Cities and suburbs, real and imaginary.

Monday, January 21, 2013

The Things We Plant Last Longer Than Our Houses

A master gardener at this seminar I went to last weekend mentioned that there are homesteads in Texas where you can see the chimney that used to be a house, and see the fields open and barren, and there's a pear tree rising up above the ground, reaching wide arms out, like a memorial. Pears every year, for hundreds of years, to live and live long.

I drive around town and see these Texas oaks people plant in their yards. They're native trees and huge and beautiful. They will live a thousand years.

Can you honestly say in five hundred years that there will be a city here? Can anyone honestly believe that our land and lot and house is so permanent as a tree?

There's shrubs in our yard - Texas Sage - that seem so small compared to the house. Yet, they will live. When the roof caves in and the hard drought time comes, the sage will live.

Planting perrenials in the yard is the true mark we make. The rest is just ornamentation. Furniture and remodeling and painting and all the noise and activity that makes our houses lovely and warm in winter - all just trivial ornamentation compared to the trees we plant, and the perrenial things that will outlast us all.

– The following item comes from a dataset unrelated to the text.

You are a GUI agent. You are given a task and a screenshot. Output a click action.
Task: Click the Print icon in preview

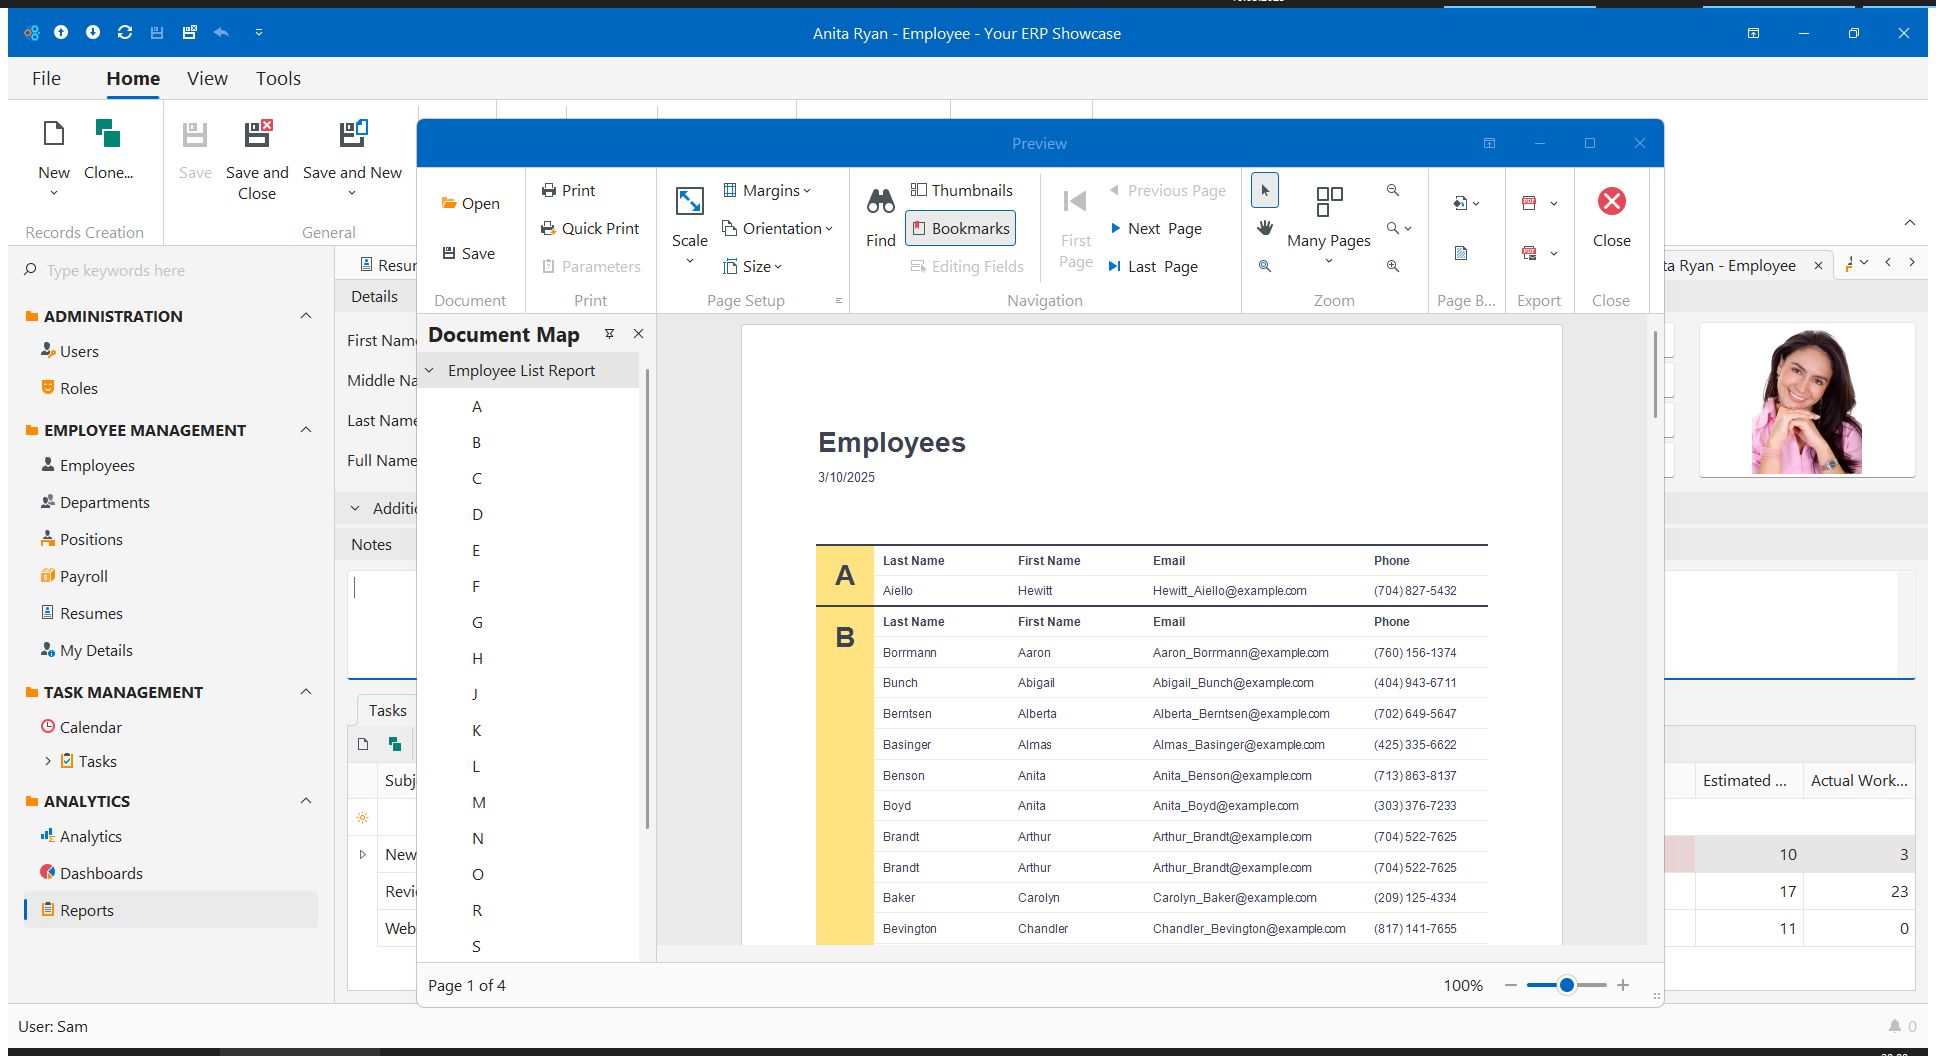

My neighbor moved out here, once, when it was all forest to live in the forest. The houses came, he told us, all in a flash a decade ago, and he doesn't like that. He wants to move out and away into the woods again. The developers tore down the woods to build houses. Now it's a suburban place, stripped to the bone. This is a temporary thing. The land would prefer to be a forest. It remembers how to be a forest. My neighbors planted trees, all in a flood, to shade our houses and our barren lawns. We all planted trees. They grow tall.

Someday, our ghosts will haunt the trees. There will only be trees. Grasses that rise and fall with a ferocity that we can barely wrap our heads around with the long, slow, forgetful memory that ghosts have. We'll sit in the swooping branches and when the seedlings of our trees rise up tall and proud and strong, while the elder statesmen of the new forest bend down, we will sink into the earth with our trees and stare up and wonder the true legacy on the land of long, long life, a forest and a forest and a forest as far as the hills can roll away from us.

The things we plant last longer than our houses.

Choose well what you place upon the ground. You are just the temporary steward in service to something older than we can ever know.